EXERCISE DIRECTIONS =>
The task requires restating, word for word, the lines of the entries below from the one containing "This screenshot has width=910, height=466." through the final one, both included.

(Beginning of DATA)

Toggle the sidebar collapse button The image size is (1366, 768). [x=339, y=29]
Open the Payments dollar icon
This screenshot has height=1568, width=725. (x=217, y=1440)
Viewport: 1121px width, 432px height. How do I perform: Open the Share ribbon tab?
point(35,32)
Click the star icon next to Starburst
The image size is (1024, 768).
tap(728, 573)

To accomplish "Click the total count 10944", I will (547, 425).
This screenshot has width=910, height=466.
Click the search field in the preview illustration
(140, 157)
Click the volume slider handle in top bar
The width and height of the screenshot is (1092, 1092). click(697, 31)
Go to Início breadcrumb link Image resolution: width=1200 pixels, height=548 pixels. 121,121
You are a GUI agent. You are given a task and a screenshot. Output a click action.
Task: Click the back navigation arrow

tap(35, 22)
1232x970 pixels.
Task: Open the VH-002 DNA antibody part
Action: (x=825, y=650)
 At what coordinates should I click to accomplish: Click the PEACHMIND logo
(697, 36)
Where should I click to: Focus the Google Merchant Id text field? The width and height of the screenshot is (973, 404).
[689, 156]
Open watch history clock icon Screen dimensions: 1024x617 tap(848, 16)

(End of DATA)

YOUR SOLUTION =>
This screenshot has width=910, height=466.
Click the search field in the preview illustration
(140, 157)
Click the volume slider handle in top bar
The width and height of the screenshot is (1092, 1092). click(697, 31)
Go to Início breadcrumb link Image resolution: width=1200 pixels, height=548 pixels. 121,121
You are a GUI agent. You are given a task and a screenshot. Output a click action.
Task: Click the back navigation arrow

tap(35, 22)
1232x970 pixels.
Task: Open the VH-002 DNA antibody part
Action: (x=825, y=650)
 At what coordinates should I click to accomplish: Click the PEACHMIND logo
(697, 36)
Where should I click to: Focus the Google Merchant Id text field? The width and height of the screenshot is (973, 404).
[689, 156]
Open watch history clock icon Screen dimensions: 1024x617 tap(848, 16)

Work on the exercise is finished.